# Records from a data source
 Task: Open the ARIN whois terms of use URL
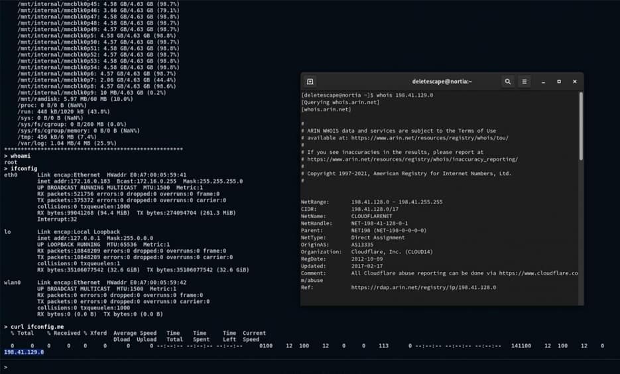pyautogui.click(x=432, y=138)
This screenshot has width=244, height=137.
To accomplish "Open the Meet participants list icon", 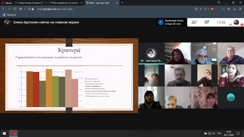I will pos(194,22).
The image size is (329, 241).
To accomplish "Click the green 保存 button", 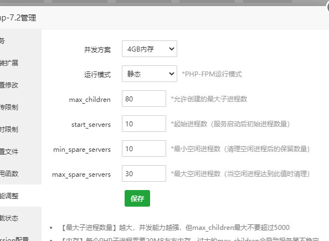I will (x=137, y=198).
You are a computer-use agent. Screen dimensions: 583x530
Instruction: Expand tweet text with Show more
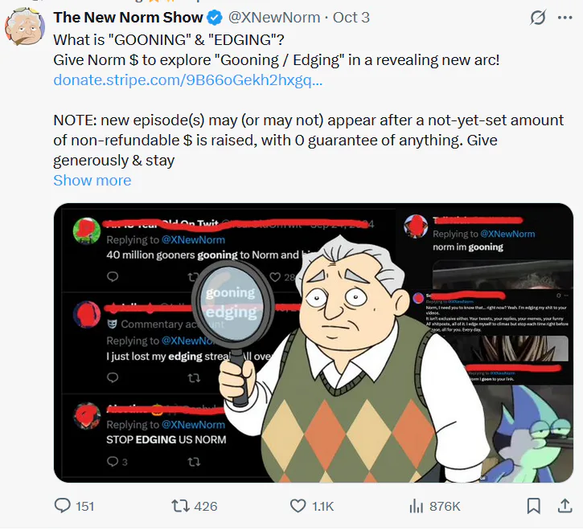coord(92,180)
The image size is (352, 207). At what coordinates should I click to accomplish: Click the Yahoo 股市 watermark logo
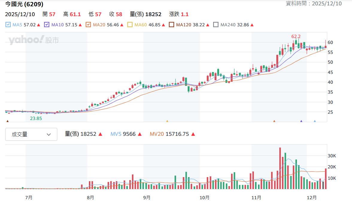click(34, 40)
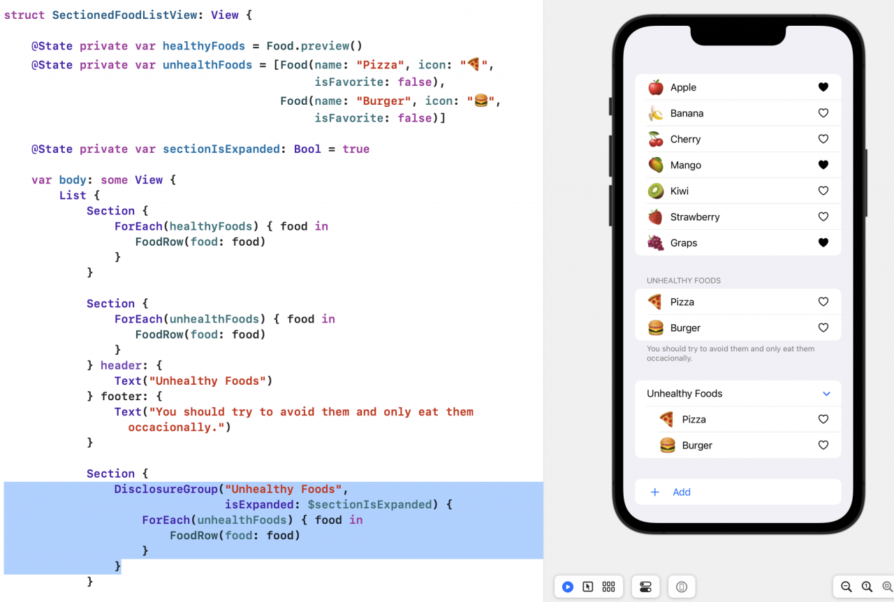Toggle the device bezel in the preview
This screenshot has height=602, width=894.
(681, 587)
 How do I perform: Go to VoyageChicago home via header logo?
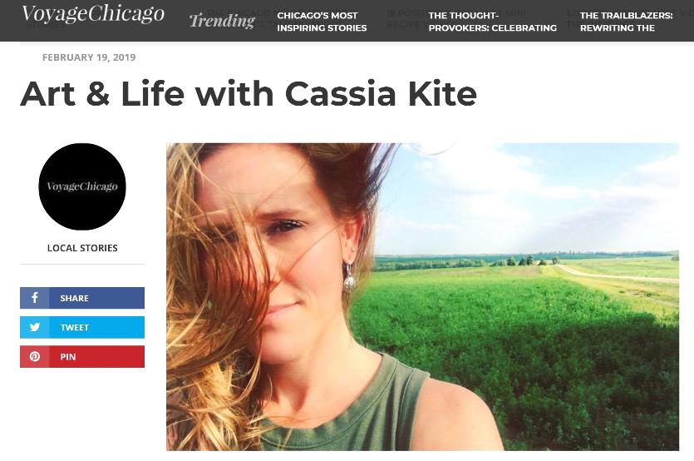(93, 15)
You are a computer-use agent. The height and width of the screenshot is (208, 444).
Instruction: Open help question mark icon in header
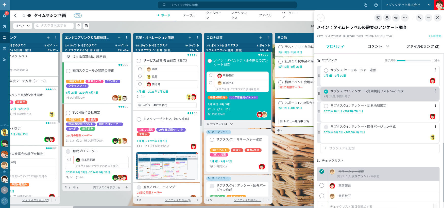point(376,5)
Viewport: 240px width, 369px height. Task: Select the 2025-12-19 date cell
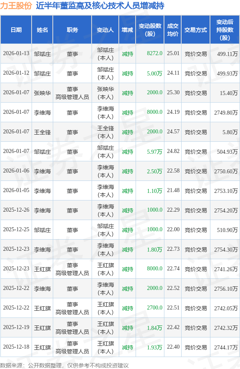click(16, 327)
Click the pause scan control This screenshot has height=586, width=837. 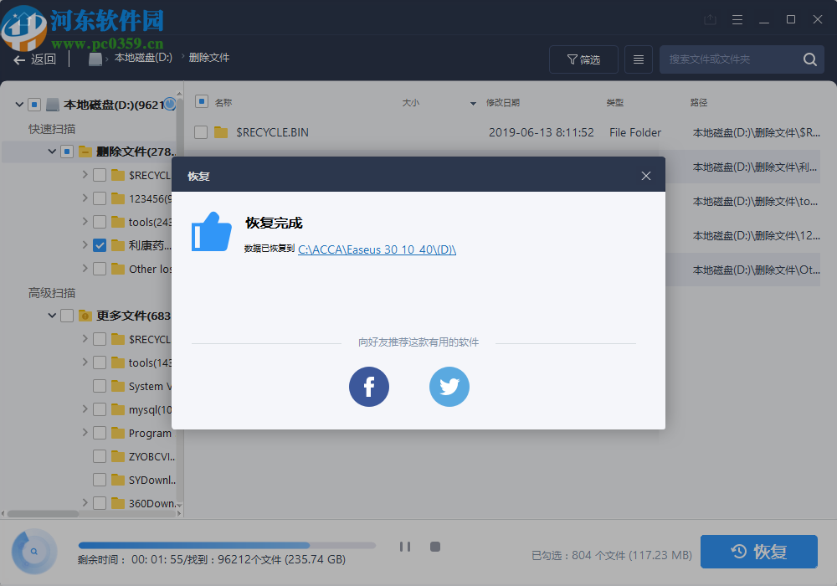tap(405, 546)
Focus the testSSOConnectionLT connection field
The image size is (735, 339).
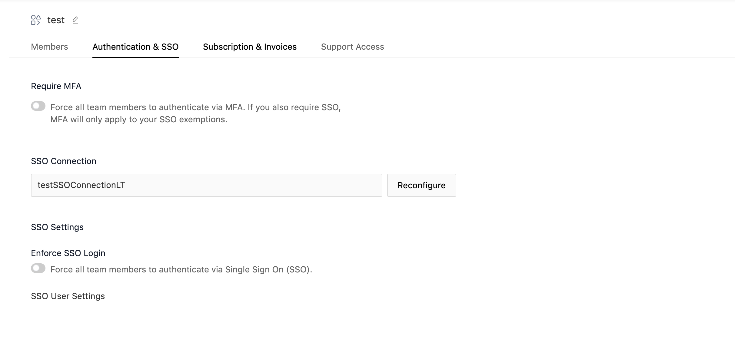pos(206,185)
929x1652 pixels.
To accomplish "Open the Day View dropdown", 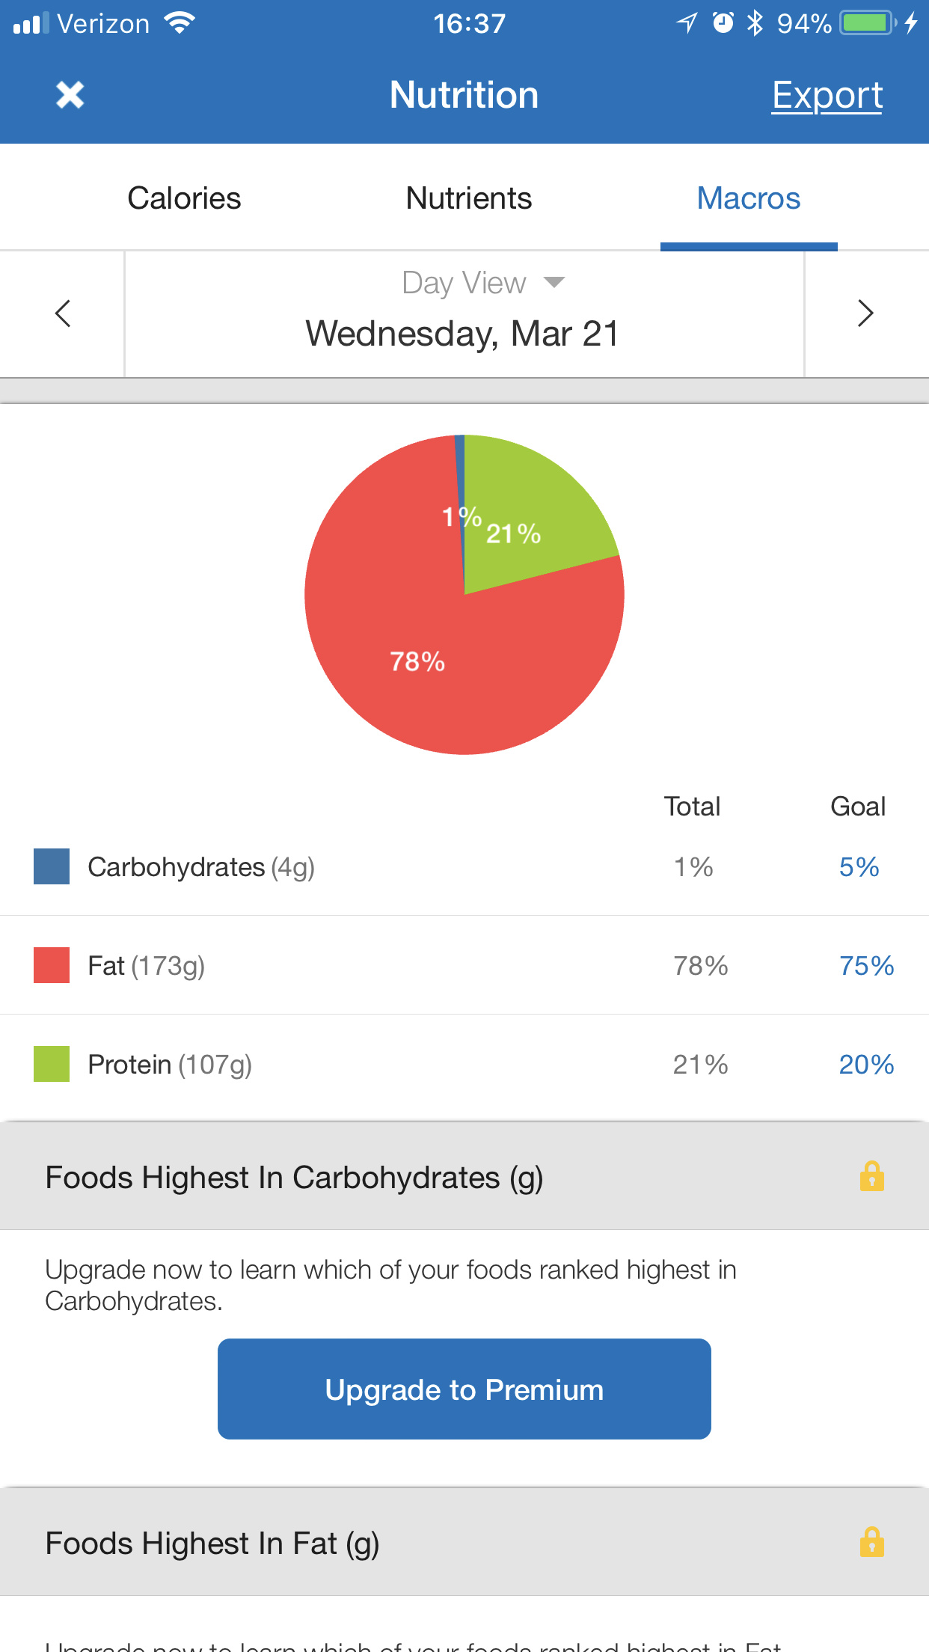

# EXERCISE OBJECTIVE
Wherever a line holds the word "computer", copy that line out of the entries above.

# RESULT OF THE TASK
You are a computer-use agent. Screen dimensions: 583x530
You are a computer-use agent. The height and width of the screenshot is (208, 444).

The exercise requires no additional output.